Hi,
I recently found out that many Wayland compositors have a feature, where if the compositor receives an udev signal about GPU removal and the GPU is not the compositors “primary” GPU (the one that renders the compositor), it’s able to “detach” itself from the GPU, so it not longer uses it. This feature was created to be used with eGPUs to properly handle “plugging the cable out”, but I decided to try to use it for my VFIO setup, to be able to passthrough the GPU to a virtual machine without closing my Wayland session. I decided to try it on my EndeavourOS with KDE Plasma and my RTX 4060 (with my “primary” GPU as my Intel UHD Graphics 730 iGPU). While it worked perfectly on nouveau driver, on Nvidia’s driver, after sending the udev signal via udevadm the compositor stopped displaying on the monitor plugged into the GPU, but lsmod still displayed 2 references to the nvidia_drm module and even more to the nvidia module, this makes it impossible to unload the driver and bind the GPU to the vfio-pci driver for passthrough.

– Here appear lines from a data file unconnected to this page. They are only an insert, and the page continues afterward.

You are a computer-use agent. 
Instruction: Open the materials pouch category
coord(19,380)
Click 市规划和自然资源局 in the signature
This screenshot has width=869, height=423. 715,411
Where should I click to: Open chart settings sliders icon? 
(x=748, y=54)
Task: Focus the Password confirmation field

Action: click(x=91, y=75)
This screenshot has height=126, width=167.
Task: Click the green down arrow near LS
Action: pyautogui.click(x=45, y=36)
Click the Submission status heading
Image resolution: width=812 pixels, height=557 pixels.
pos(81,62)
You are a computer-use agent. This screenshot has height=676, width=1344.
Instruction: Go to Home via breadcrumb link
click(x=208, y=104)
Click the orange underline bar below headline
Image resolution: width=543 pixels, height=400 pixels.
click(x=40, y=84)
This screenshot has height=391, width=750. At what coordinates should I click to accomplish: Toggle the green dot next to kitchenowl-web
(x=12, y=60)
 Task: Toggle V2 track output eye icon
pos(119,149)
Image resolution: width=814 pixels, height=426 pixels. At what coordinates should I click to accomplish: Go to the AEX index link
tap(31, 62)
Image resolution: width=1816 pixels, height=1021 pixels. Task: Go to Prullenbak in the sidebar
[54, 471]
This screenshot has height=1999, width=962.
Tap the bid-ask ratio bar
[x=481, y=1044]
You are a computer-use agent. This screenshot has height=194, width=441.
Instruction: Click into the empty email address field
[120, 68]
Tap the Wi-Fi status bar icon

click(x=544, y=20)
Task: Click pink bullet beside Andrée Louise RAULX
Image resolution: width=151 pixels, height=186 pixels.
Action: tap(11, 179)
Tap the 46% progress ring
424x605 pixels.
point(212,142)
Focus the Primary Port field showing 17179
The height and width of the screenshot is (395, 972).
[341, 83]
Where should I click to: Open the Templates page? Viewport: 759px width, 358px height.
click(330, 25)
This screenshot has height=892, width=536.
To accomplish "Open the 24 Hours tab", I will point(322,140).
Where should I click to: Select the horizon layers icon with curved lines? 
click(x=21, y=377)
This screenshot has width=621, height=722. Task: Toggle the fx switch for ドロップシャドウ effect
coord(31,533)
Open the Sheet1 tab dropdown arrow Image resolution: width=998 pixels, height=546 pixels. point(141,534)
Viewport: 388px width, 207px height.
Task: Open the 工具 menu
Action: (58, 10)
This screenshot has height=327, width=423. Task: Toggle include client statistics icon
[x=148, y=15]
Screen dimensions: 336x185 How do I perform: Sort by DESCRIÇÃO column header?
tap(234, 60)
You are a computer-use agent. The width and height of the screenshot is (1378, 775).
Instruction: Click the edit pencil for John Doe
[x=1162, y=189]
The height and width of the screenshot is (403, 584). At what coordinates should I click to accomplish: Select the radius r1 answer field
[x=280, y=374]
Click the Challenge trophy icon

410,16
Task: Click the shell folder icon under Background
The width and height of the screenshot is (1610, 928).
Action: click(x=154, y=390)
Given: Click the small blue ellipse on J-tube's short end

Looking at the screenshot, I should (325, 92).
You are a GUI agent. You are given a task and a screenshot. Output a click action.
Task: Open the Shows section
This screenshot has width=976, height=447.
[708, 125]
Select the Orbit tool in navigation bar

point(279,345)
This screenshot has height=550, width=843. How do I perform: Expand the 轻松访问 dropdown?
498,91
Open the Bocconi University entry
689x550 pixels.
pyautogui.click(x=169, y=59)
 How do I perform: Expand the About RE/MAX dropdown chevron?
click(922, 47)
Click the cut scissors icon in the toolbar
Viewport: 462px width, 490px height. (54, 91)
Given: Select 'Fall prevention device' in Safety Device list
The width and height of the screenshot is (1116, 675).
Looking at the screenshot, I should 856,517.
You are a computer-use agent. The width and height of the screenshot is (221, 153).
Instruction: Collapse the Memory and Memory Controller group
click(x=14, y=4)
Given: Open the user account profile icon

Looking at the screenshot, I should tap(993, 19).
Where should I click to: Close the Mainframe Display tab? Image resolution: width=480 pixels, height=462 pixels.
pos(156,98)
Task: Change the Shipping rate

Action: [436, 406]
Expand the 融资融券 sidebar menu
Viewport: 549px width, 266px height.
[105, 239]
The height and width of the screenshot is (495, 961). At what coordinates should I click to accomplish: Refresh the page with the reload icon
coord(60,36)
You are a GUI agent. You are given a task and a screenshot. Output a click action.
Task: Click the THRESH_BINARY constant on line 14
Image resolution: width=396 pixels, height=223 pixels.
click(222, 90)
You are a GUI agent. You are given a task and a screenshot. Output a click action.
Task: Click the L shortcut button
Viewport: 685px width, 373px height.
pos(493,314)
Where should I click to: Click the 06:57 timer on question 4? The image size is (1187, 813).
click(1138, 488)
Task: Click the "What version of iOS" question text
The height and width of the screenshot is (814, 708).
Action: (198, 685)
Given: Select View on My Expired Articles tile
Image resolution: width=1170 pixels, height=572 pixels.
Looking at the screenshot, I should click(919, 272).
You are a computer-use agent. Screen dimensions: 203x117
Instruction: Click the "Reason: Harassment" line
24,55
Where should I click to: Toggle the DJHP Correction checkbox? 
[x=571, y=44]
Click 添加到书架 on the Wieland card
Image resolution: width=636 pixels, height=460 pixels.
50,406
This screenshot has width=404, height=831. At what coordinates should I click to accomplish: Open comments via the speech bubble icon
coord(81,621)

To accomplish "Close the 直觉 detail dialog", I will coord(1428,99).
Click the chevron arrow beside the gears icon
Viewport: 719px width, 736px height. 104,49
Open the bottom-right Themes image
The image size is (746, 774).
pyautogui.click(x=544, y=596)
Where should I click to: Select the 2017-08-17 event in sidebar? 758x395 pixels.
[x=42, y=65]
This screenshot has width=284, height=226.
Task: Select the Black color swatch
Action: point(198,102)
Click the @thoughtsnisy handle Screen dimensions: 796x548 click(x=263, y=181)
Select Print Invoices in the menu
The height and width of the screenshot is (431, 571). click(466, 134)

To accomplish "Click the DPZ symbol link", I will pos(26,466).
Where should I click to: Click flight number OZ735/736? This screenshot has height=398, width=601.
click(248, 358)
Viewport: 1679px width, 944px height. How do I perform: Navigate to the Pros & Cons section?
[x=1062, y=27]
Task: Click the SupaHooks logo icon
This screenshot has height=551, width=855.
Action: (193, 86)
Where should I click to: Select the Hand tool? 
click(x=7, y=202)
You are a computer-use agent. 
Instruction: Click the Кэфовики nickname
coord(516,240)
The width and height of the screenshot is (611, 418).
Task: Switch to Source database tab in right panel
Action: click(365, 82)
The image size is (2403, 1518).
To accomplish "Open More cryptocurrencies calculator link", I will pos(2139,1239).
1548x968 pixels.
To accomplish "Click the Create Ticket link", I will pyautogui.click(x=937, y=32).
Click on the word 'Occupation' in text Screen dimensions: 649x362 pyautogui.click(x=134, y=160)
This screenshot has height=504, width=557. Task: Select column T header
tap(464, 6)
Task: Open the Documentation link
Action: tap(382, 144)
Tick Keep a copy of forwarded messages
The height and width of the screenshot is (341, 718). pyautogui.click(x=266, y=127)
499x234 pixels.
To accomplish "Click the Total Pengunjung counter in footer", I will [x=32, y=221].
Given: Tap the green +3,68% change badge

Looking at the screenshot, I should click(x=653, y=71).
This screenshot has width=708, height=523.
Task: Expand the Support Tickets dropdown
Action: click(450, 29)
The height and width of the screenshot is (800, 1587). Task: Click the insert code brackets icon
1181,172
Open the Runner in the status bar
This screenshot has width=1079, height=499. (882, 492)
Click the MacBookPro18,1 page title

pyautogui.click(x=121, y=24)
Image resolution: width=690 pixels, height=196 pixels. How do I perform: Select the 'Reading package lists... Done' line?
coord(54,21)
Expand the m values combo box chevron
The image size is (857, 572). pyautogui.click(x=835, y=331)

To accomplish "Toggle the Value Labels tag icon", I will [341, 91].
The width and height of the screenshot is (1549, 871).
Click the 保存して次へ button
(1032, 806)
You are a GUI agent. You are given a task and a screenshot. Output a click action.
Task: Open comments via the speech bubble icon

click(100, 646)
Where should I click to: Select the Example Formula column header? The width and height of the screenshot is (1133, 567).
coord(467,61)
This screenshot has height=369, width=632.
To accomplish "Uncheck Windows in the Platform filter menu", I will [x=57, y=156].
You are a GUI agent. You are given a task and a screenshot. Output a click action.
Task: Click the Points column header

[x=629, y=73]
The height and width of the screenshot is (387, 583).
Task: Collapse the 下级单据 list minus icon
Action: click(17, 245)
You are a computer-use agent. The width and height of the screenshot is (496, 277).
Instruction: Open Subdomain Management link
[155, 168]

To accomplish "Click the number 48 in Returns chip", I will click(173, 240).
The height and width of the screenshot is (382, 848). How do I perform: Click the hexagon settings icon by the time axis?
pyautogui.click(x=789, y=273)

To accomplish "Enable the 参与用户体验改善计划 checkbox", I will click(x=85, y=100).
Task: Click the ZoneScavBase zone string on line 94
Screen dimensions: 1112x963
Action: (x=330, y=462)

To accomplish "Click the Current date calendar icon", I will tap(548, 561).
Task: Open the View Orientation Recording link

I can confirm that’s the compositor using the GPU because sudo lsof /dev/nvidia0
and sudo lsof /dev/dri/card0
(Nvidia GPU) both report few instances of kwin_wayland and nothing else. This issue is not compositor bound, since I also tried it on Hyprland (before it dropped wlroots) and got the same results, it’s also not distro related, because I also tried it on Fedora and got the same results. I also tried both OpenRM and proprietary Nvidia driver and got the same results.
To reproduce:
- Run any Wayland compositor with Nvidia GPU as a non-primary GPU (I used KWIN_DRM_DEVICES environment variable on KWin or WLR_DRM_DEVICES on wlroots to set it up like that)
- Use
sudo su -c 'echo remove > /sys/bus/pci/devices/<PCI address of the card>/drm/cardX/uevent'
to send the udev signal lsmod
should return 2 references to the nvidia_drm module andsudo lsof /dev/nvidiaX
should return a few instances of your compositors process
Also, I was able to do it and it worked one time on Fedora 40 (or 39) KDE spin and that was more than half a year ago, but it broke again after I fully updated the system after installation, so the bug is probably a regression.
I can’t attach logs from every installation that I tried this on, but here’s my current setup that I daily drive
nvidia-bug-report.log.gz (709.2 KB)